** MATERIAL FOR THE TASK follows **
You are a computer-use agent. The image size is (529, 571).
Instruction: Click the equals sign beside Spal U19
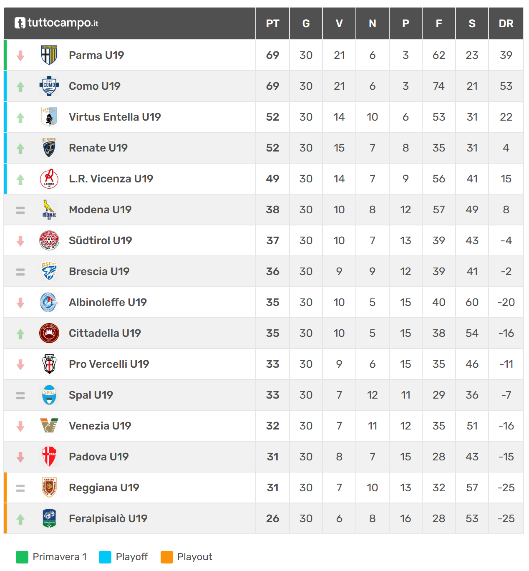point(20,395)
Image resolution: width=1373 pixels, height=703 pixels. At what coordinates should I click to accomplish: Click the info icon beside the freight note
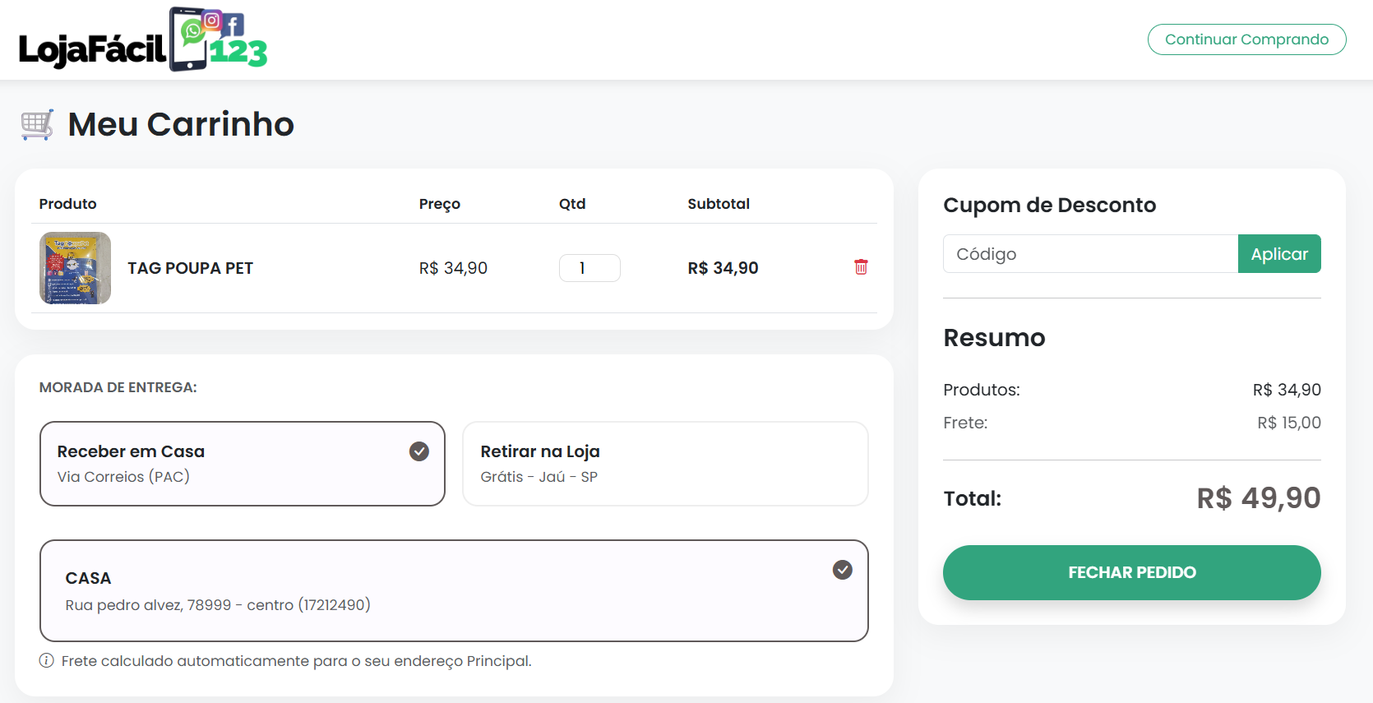[x=47, y=661]
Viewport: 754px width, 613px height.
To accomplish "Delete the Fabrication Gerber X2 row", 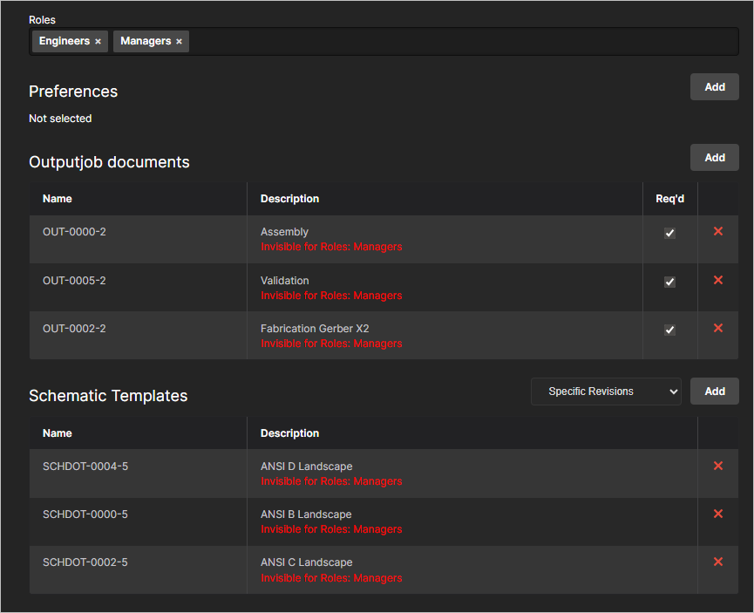I will click(x=718, y=328).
** End of MATERIAL FOR THE TASK **
◆ WORK TASK ◆
Only the lines from the beginning of the listing through the line with "Viewport: 754px width, 613px height.", both ends included, are to be repeated exactly; pictures stay out.

◆ FINISHED EXERCISE ◆
You are a computer-use agent. The image size is (529, 571).
Instruction: Click the equals sign beside Spal U19
point(20,395)
Image resolution: width=1373 pixels, height=703 pixels. At what coordinates should I click to accomplish: Click the info icon beside the freight note
[x=47, y=661]
Viewport: 754px width, 613px height.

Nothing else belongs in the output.